Спустя годы В. Шаламов задается вопросом: “В каких отношениях был мой отец с Богом?” Сравнивает отца с обновленческим митрополитом Введенским, с другими церковными деятелями; вспоминает, как отец молился – мало, кратко и на ночь, как не молился по утрам; отмечает с придирчивостью экзаменатора нарушение отцом обрядов и культов и, наконец, уличает его в мирских слабостях и страстях: отец предстает азартным охотником и рыбаком. О том, что иначе не выжить миссионеру на Аляске, Шаламов не думает и знать не хочет. Исподволь Шаламов готовит читателя к главному испытанию своей собственной религиозности.
Ослепший к тому времени отец велит сыну зарезать животное. (Напомню, что отец ослеп, проплакав всю ночь над гробом старшего сына – Сергея, погибшего в Гражданскую войну.) Сын не способен убить. И тогда отец – на ощупь! – ловко производит всю операцию.
“– Повесь его на забор и сними шкуру.
Я снял шкуру.
– Голову отруби.
Я отрубил голову.
Охотничье искусство, с которым действовал отец, меня поразило. Это и есть одна из причин, почему я потерял веру в Бога. В моем детском христианстве животные занимали место впереди людей (выд. мной. – А. С.). Церковными обрядами я интересовался мало. Вера в Бога никогда не была у меня страстной, твердой, и я легко потерял ее, как Ганди свой кастовый шнур, когда шнур истлел сам собой. Драмы рыб, коз, свиней захватывали меня гораздо больше, чем церковные догматы.” Это очень важное – этапное – свидетельство Варлама Шаламова.
Охотничья страсть отца подрывает остатки веры В. Шаламова не в Бога, а в набожность отца Тихона. Бог животных выходит на авансцену религиозного мировоззрения Шаламова-младшего. Утрата веры в отцовского Бога не означает, что с этого момента Варлам Шаламов становится атеистом. Она означает только то, что произошла утрата веры в существование Бога с конкретным именем и лицом работы Рубенса – вера в Богочеловека Иисуса Христа. Некий другой Бог остается – это Бог зверей и детей.

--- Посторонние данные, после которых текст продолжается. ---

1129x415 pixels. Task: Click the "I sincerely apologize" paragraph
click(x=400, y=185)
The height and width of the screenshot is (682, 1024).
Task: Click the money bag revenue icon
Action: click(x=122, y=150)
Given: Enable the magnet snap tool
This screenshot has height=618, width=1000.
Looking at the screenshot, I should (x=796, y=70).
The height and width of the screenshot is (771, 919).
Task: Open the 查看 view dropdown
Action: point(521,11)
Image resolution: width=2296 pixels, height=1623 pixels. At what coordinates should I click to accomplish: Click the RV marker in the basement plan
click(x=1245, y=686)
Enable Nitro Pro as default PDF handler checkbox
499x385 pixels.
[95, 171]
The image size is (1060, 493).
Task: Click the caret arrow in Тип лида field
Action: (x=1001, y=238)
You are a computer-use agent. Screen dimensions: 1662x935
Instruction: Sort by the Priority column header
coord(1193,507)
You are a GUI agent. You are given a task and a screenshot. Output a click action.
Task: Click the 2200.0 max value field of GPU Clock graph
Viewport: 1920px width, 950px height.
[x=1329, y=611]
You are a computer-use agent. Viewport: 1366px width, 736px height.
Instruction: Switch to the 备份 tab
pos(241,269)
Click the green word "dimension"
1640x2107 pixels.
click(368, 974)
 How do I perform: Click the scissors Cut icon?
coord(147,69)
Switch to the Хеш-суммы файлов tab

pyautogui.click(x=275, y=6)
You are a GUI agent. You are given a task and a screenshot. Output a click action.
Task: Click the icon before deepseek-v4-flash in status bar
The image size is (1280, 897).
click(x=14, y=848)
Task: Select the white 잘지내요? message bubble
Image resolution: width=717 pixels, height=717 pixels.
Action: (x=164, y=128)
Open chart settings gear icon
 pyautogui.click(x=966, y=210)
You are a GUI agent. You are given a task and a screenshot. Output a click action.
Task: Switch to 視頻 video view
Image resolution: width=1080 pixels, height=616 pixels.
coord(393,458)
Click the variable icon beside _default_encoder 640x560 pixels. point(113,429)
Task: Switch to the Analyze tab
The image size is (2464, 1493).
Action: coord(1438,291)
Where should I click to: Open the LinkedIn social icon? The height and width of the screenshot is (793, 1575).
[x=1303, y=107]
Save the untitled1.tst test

Так впервые Варламом Шаламовым отмечено и названо “детским христианством” то, чему в детстве человечества – в первобытных религиях – есть имя “аниматизм” (представление о безличной одушевленности природы), и наиболее точно – “антропопатизм” (термин, предложенный немецким ученым Шульце в XIX веке и означающий естественную склонность человека “очеловечивать” природу); антропопатизм – проявление религиозного типа мировосприятия, хотя в нем отсутствует представление о сверхъестественном: то обстоятельство, что природа живая и имеет душу, является для анимиста абсолютно естественным. Итак, Варлам Шаламов, объявляя себя человеком, утратившим веру в Бога, остается человеком религиозного мироощущения. От “человеческого” Бога у В. Шаламова остается только одно: “внимающий в пустыне Господу”. Авторитет храма и священника как посредника между Богом и человеком подорван, но еще жива зыбкая вера в Бога вне храма. Эта внехрамовая религиозность В. Шаламова проявится не раз в его дальнейшей жизни и творчестве.
Следуя путем “Четвертой Вологды”, В. Шаламов ставит читателя в известность, что в 15 лет он с отличием закончил школу (в 1922 году) и ему как сыну священника закрыта дорога в вуз. Этот момент расплаты за свою родословную тоже следует учитывать. Верность Богу и вера в Бога в ту пору были чреваты тяжелейшими последствиями, а декларативное неверие сулило зыбкий шанс на спасение. Шаламов делает читателя свидетелем чудовищной сцены в РОНО, где заведующий районным отделом народного образования товарищ Ежкин – архив сохранил фото – с пролетарской беспощадностью тычет слепому священнику в нос фигу: “Вот тебе высшее образование!” – и просит сына пояснить отцу, что он отцу фигу показывает. В 1926 году, когда В. Шаламова все-таки примут в МГУ, отец Тихон – по свидетельству сына – молился на коленях всю ночь.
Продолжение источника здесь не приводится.